For fans and non-fans alike, the controversy over the Mutant Registration Act and Super-human Registration Acts is a complex case study in the balance between liberty and control for communities endowed with special powers.
According to the legislative annals of Marvel Database, the backstory stems from the perennial dilemma of civil liberties versus state power. The MRA arose apparently in response to a prophetic vision related by Kitty Pryde after she “travels back in time from a dystopian future to the present” and warns that the X-Men must act to preempt the future passage of a Mutant Control Act, which would unleash an anti-mutant crackdown:
When the Supreme Court found the law unconstitutional the government responded by reactivating their robot Sentinel program so that they might police the mutant race. The Sentinels interpreted their mandate in such a way that they decided to forcibly take over the government of the country and instituted a harsh regime where mutants were severely persecuted.
Ultimately, a seemingly less draconian compromise measure emerged in the form of the Mutant Registration system. However, the Big Brotherish policy remained controversial, as it would potentially compromise secret identities and raised similar constitutional and civil liberties tensions, with serious consequences for the noncompliant:
Government agent Val Cooper and the mutant terrorist Mystique formed Freedom Force a government sanctioned superhero team (mostly comprising former members of the Brotherhood of Evil Mutants). Freedom Force sought to enforce the MRA by arresting unregistered mutants such as members of the X-Men, X-Factor and the New Mutants.

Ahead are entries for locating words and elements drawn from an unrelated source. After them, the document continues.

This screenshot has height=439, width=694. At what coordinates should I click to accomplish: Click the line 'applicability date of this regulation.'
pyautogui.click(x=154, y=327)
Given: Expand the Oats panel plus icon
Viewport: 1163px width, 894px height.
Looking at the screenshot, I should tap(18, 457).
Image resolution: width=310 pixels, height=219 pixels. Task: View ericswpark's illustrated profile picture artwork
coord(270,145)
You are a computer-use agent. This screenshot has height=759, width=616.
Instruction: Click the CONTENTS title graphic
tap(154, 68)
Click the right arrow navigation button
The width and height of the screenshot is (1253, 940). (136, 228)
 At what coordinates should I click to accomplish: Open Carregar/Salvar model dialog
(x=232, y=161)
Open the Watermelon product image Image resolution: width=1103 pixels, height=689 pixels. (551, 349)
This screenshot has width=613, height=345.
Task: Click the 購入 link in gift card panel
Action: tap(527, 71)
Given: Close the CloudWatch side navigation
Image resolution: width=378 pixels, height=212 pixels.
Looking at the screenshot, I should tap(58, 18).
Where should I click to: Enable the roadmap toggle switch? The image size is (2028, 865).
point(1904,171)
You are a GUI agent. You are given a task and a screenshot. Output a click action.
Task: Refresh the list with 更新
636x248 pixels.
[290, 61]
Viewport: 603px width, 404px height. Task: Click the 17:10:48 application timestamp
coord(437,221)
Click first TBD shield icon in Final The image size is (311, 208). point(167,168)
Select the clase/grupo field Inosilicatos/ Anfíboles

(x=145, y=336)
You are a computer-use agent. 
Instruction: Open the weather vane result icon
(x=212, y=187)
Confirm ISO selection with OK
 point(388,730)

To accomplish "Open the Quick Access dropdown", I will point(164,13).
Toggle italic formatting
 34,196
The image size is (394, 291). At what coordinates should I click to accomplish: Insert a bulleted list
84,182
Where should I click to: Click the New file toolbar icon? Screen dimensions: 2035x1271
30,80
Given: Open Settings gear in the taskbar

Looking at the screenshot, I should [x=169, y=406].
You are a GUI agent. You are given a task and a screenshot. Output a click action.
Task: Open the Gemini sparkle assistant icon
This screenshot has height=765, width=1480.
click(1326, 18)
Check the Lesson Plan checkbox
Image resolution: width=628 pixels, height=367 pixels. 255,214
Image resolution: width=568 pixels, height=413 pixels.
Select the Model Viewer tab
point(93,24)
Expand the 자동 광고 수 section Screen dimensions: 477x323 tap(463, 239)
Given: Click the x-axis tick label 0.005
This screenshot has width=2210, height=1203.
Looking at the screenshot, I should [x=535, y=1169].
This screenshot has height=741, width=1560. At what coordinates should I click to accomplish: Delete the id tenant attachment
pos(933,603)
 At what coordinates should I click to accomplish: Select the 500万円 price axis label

Even superheros were not immune to the tense national security climate. But the Super-human Registration Act met with more controversy over political feasibility as well as ethical implications:
In his testimony and in evidence he presented to Congress, Reed Richards argued that a Super-human registration Act was unnecessary as Super-humans had been largely effective and trustworthy in their actions and government regulation would only stifle their ability to protect the world. He argued that those individuals who were likely to act irresponsibly with their powers were also likely to be super-villains and thus would not be candidates for registration anyway.
Wikipedia has an extensive crowd-sourced historiography of the Mutant Registration Acts and similar legislation. Eco-comics has an overview of Metahuman Regulation. And The Onion has follow-up coverage of the Obama Administration’s response. Needless to say, you might notice an uncanny resemblance with the real-life analog in U.S. history: the 1940 Alien Registration Act and other “registration” policies after 9/11.
Is this life imitating art or vice versa? Keep in mind that the registration subplots emerged on the pages of Marvel comics in the mid-1980s–way before the post-9/11 Homeland Security hysteria, before the recent spikes in mass deportations and anti-immigrant legislation in the states. But comic narratives have historically reflected the political turbulence of the Cold War and the changing relationship between the individual and the state. According to Marvel database:
The issue has generally been portrayed in broad terms as being a debate between the rights of the individual (to freedom of action and expression etc.) on one side versus the rights of society at large (to safety from danger or harm) on the other. Does the super-powered individual (mutant or otherwise) have an absolute right to their abilities or does society have a right to constrain or at least monitor them and their expression of those abilities?
Debate on the topic of the registration of super-heroes or mutants as presented in Marvel Comics has generally tended to be slanted in favor of the anti-registration argument, due to the fact that the protagonists of the comics are the powered individuals — the people whose freedoms might be compromised by any such law.
As such the issue has most often been explored in a civil rights context, with the various Acts portrayed as persecutory measures seeking to legislate against a minority group whose minority status is basically innate – an obvious parallel with the struggle of many minority groups against prejudice.
Fans may continue to debate the allegorical significance of the Registration Act subplots. But the metaphor rings as true as ever today, especially under an increasingly restrictive and arbitrary immigration policy regime, in which the day-to-day terrors faced by undocumented immigrants and their communities seems at times stranger than fiction.